(DATA FOR REVIEW begins)
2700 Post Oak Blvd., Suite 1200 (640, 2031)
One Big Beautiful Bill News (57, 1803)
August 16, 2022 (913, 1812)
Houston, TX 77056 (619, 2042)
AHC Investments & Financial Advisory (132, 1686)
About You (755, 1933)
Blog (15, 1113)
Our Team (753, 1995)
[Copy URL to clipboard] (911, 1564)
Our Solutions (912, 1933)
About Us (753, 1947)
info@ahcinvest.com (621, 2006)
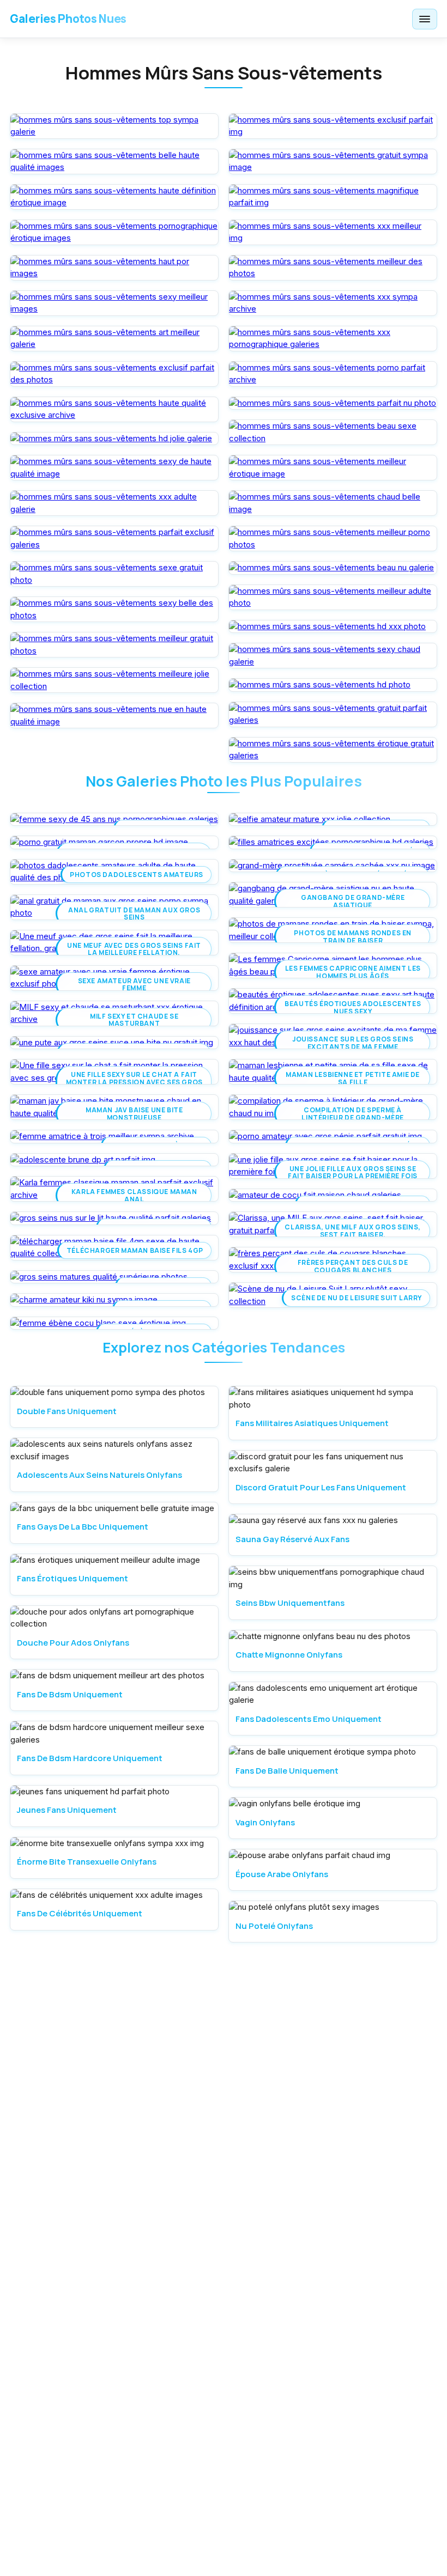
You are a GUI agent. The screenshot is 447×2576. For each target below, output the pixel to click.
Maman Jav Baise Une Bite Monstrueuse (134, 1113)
(DATA FOR REVIEW ends)
▶ [WHAT YOU WILL DO]:
Copy out exactly the lines from the one with "Our Solutions (912, 1933)" through the end of the listing, both ends included, omitting any picture.

▶ [RESPONSE TO THE TASK]:
Our Solutions (912, 1933)
About Us (753, 1947)
info@ahcinvest.com (621, 2006)
You are a GUI agent. The screenshot is 447×2576. For each target below, output the pixel to click.
Maman Jav Baise Une Bite Monstrueuse (134, 1113)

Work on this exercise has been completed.